Konzert: Boy & The Echo Choir & Odonis Odonis & Chelsea Wolfe
Ort: Le Point Ephémère, Paris
Datum: 04.05.12
Zuschauer: vielleicht 180
Konzertdauer: Chelsea Wolfe etwa eine Stunde, die anderen kürzer
War ein richtig guter Konzertabend am Freitag in Paris. Alle drei Acts zeigten sehr ansprechende Auftritte und bewiesen,daß die internationale Indie-Szene nach wie vor frisch und abwechslungsreich ist. Aus drei Staaten waren sie gekommen, die Künstler die uns heute den Abend verschönerten.
Bei Boy & The Echo Choir aus Frankreich waren aber leider noch nicht sehr viele Leute da. Caroline und ihre Kollegin Rachel spielten hinreißend melancholischen Indie-Pop zum Steine erweichen. Mit der Kombination aus samtweichem Frauengesang, in moll gehalteten Pianoklängen und atmosphärischen Gitarren kann man mich ja grundsätzlich leicht schachmatt setzen und auch heute konnte ich mich kaum gegen die verführerische Schwermut dieses Cocktails erwehren.
40 Minuten lang wurde sanft gedreampoppt, sehnsüchtig ins Mikro gehaucht und butterzart Klavier gespielt. Performt wurden Lieder vom letzten Album And Night Arrives In One Gigantic Step und einem noch nicht erschienenen Neuling.
Auf den Studioversionen spielen verschiedene Musiker mit, da gibt es auch Schlagzeug, Harmonium, Akkordeon, Glockenspiel und viele andere schöne Dinge, aber hier und heute standen nur zwei Pianos, eine E-Gitarre und in einer spektakulären Szene eine singende Säge zur Verfügung. War aber nicht schlimm, denn auch die abgespeckte Variante wusste zu verzücken.

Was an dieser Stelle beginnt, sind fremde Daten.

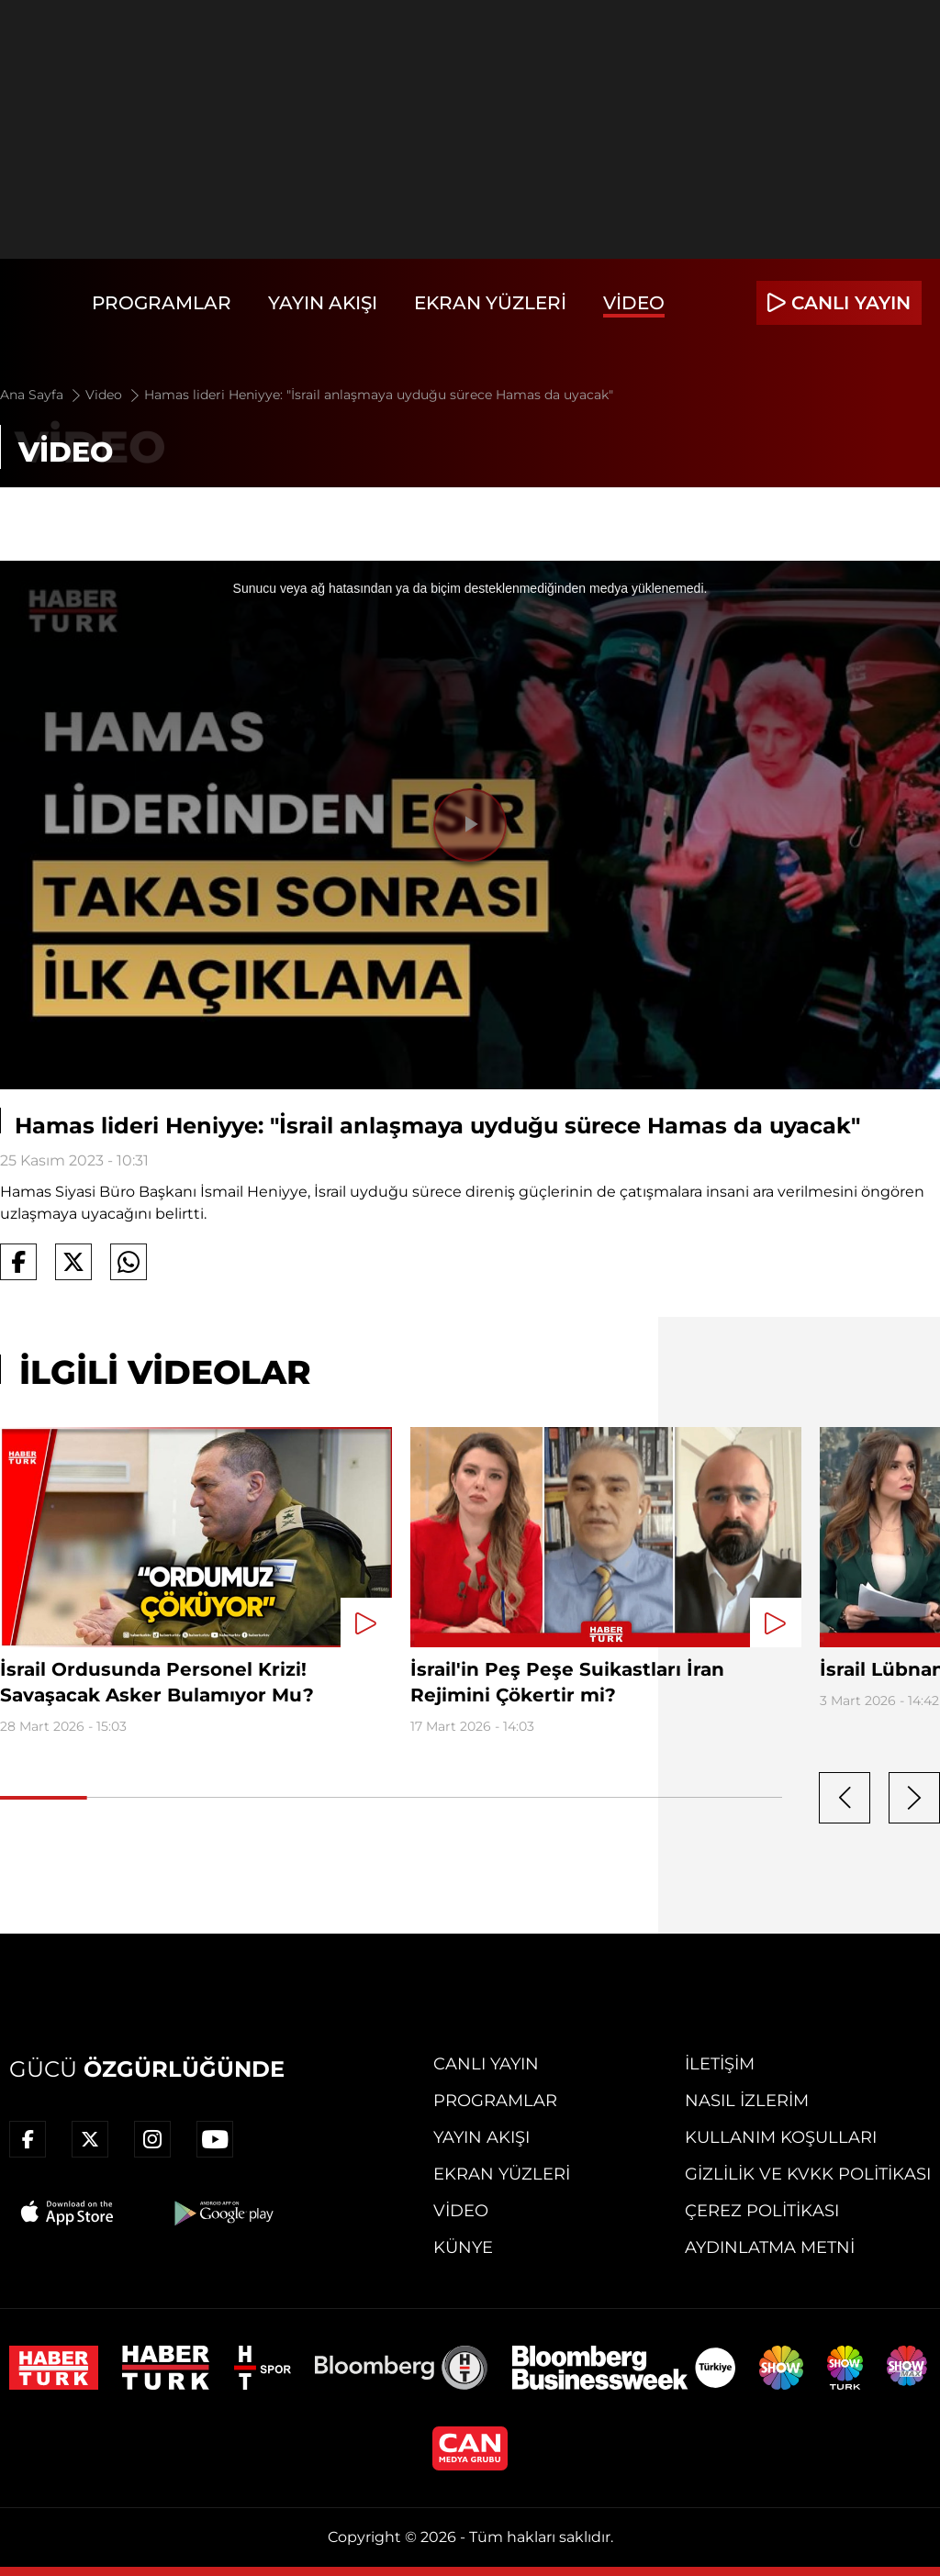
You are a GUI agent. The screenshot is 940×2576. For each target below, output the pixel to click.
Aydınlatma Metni (770, 2247)
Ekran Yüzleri (490, 303)
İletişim (720, 2064)
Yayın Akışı (322, 303)
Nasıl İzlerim (747, 2101)
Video (634, 303)
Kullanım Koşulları (781, 2137)
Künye (463, 2247)
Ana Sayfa (42, 394)
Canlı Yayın (486, 2064)
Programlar (161, 303)
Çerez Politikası (762, 2211)
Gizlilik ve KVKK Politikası (808, 2174)
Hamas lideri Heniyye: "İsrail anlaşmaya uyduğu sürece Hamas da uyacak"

Highlights waren Last Days und das abschließende Take Me Home, bei dem eine ganz intensive Spannung aufgebaut wurde, die sich am End zumindest zum Teil entludt. Einen Moment konnte man da glatt an Soap & Skin denken, während mir ansonsten die depressiven Franzosen Cyan & Ben, oder natürlich auch Cat Power aus ihrer frühen Phase in den Sinn kamen.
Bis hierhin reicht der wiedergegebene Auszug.